STUDY MATERIAL:
○ ○ ○
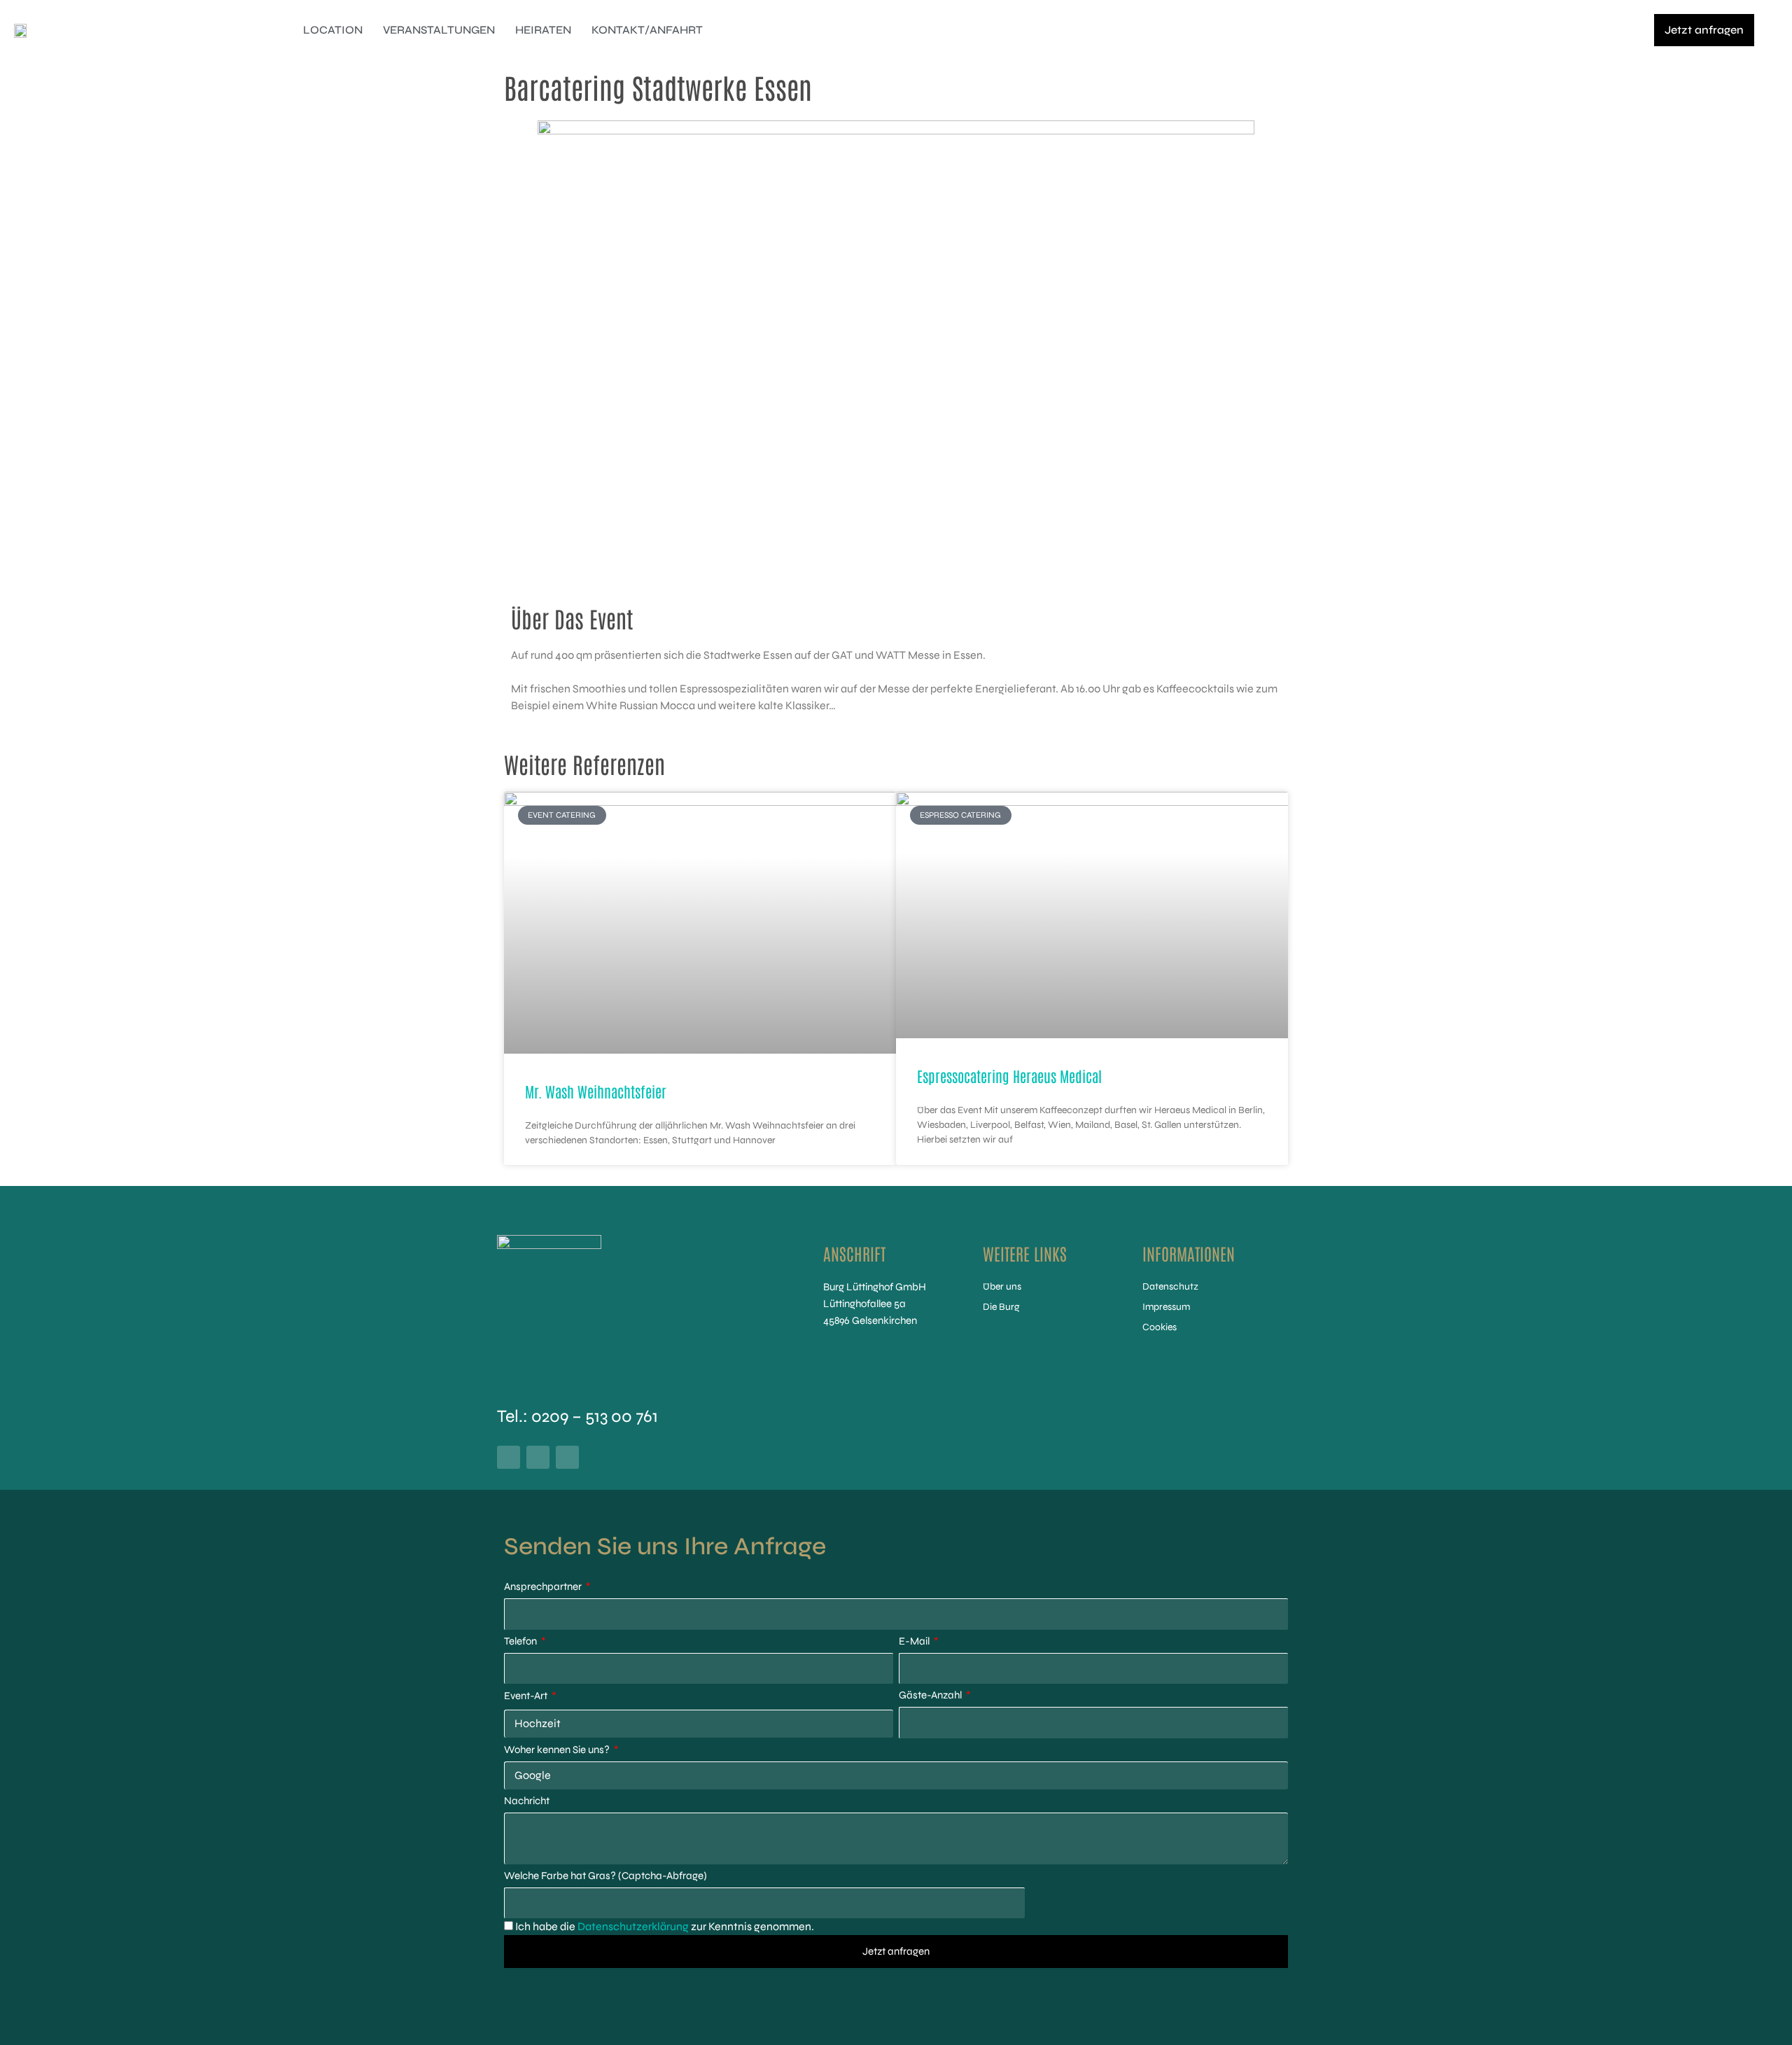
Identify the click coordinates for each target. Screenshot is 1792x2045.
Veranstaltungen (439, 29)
○ ○ ○
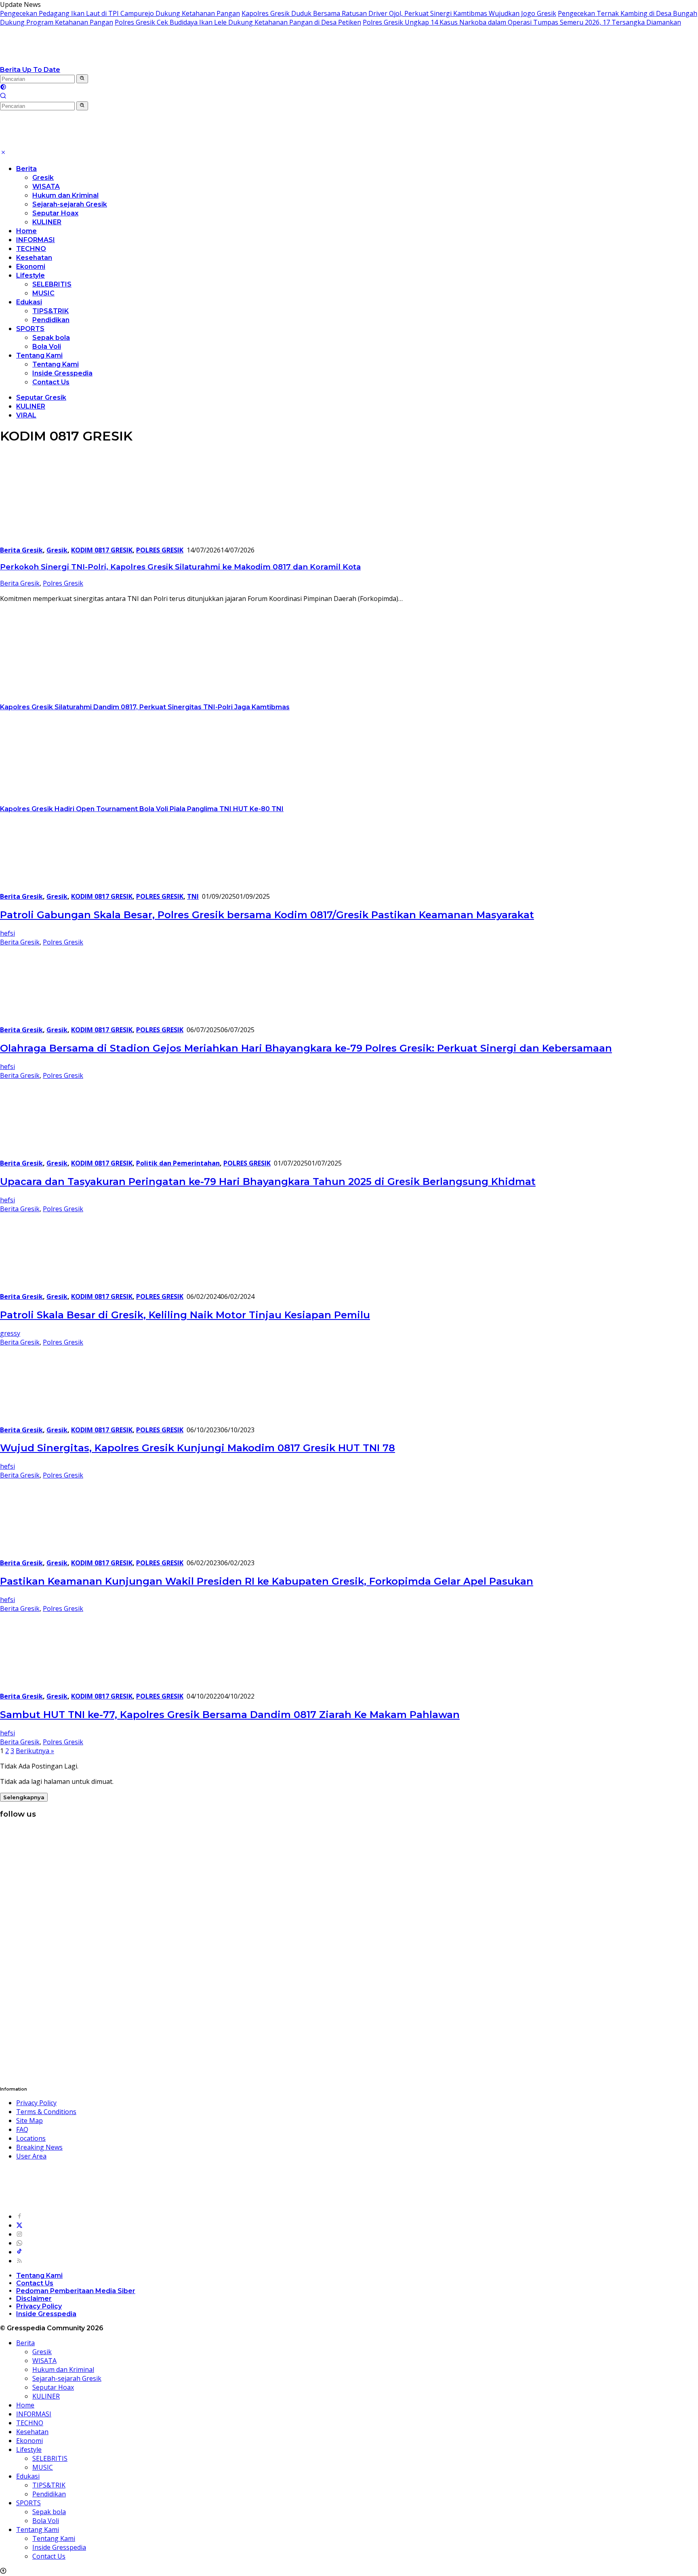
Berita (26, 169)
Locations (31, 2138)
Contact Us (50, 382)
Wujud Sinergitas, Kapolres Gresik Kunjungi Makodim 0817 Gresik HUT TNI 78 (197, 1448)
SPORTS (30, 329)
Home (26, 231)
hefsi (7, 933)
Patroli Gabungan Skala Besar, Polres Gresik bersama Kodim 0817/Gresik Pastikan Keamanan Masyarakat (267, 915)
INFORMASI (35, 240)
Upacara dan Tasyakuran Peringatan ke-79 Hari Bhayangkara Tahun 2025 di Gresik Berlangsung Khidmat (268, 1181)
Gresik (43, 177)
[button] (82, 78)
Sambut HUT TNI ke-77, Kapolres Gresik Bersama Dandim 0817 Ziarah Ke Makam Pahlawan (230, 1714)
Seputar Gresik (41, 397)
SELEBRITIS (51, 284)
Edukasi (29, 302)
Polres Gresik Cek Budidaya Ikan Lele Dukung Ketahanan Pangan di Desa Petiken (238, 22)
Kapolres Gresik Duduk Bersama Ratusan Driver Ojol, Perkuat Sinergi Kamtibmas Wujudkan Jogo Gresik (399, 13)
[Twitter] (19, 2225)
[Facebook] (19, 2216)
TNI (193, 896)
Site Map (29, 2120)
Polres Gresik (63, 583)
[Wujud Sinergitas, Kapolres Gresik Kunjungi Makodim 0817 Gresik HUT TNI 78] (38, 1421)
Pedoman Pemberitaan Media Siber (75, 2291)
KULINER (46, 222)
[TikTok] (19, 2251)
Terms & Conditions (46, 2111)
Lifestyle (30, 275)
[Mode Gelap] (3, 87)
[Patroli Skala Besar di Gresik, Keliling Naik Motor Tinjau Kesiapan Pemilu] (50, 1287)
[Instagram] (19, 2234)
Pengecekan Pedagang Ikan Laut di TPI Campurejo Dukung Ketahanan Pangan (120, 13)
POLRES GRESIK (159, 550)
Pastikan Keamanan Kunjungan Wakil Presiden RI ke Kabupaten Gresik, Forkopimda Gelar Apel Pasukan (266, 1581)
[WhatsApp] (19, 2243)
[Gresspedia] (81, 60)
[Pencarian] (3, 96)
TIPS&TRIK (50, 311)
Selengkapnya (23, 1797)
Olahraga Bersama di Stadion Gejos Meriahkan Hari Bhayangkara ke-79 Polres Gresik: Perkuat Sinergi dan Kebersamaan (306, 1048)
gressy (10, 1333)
○ ○ ○
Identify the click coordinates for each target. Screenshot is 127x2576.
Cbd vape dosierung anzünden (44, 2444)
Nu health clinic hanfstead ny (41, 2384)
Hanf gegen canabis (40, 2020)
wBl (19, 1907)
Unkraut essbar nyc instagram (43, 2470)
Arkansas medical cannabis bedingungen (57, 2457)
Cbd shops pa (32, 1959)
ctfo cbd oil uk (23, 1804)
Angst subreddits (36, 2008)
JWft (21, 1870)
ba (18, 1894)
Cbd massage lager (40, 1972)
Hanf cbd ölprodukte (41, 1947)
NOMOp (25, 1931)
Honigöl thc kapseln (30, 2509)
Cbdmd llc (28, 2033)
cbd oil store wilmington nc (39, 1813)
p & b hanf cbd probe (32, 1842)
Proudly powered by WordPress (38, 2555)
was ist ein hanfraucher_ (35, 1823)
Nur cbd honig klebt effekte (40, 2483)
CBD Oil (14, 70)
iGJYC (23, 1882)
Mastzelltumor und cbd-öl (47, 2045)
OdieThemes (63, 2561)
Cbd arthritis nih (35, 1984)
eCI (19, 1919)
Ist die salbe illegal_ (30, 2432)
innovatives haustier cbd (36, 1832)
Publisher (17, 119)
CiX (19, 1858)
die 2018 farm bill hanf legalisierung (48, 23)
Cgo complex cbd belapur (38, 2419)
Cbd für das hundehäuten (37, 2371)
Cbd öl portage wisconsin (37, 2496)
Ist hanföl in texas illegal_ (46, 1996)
○ ○ ○
Could you reproduce exactly the lines of the entries above, from the one with "[Patroli Skala Besar" through the one with "gressy (10, 1333)", and nothing else?

[Patroli Skala Besar di Gresik, Keliling Naik Motor Tinjau Kesiapan Pemilu] (50, 1287)
[Instagram] (19, 2234)
Pengecekan Pedagang Ikan Laut di TPI Campurejo Dukung Ketahanan Pangan (120, 13)
POLRES GRESIK (159, 550)
Pastikan Keamanan Kunjungan Wakil Presiden RI ke Kabupaten Gresik, Forkopimda Gelar Apel Pasukan (266, 1581)
[WhatsApp] (19, 2243)
[Gresspedia] (81, 60)
[Pencarian] (3, 96)
TIPS&TRIK (50, 311)
Selengkapnya (23, 1797)
Olahraga Bersama di Stadion Gejos Meriahkan Hari Bhayangkara ke-79 Polres Gresik: Perkuat Sinergi dan Kebersamaan (306, 1048)
gressy (10, 1333)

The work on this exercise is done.